### Aim:
Put every line of these records into a numbered list, skipping any blank lines.

### Given data:

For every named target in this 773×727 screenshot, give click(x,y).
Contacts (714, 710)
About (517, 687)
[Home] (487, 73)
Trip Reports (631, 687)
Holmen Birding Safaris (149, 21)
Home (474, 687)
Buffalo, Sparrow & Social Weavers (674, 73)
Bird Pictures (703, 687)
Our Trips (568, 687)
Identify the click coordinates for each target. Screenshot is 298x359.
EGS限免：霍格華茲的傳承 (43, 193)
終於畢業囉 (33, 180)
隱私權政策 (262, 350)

### The result:
1. For every named target in this 773×727 screenshot, give click(x,y).
2. Contacts (714, 710)
3. About (517, 687)
4. [Home] (487, 73)
5. Trip Reports (631, 687)
6. Holmen Birding Safaris (149, 21)
7. Home (474, 687)
8. Buffalo, Sparrow & Social Weavers (674, 73)
9. Bird Pictures (703, 687)
10. Our Trips (568, 687)
11. Identify the click coordinates for each target. Screenshot is 298x359.
12. EGS限免：霍格華茲的傳承 (43, 193)
13. 終於畢業囉 (33, 180)
14. 隱私權政策 (262, 350)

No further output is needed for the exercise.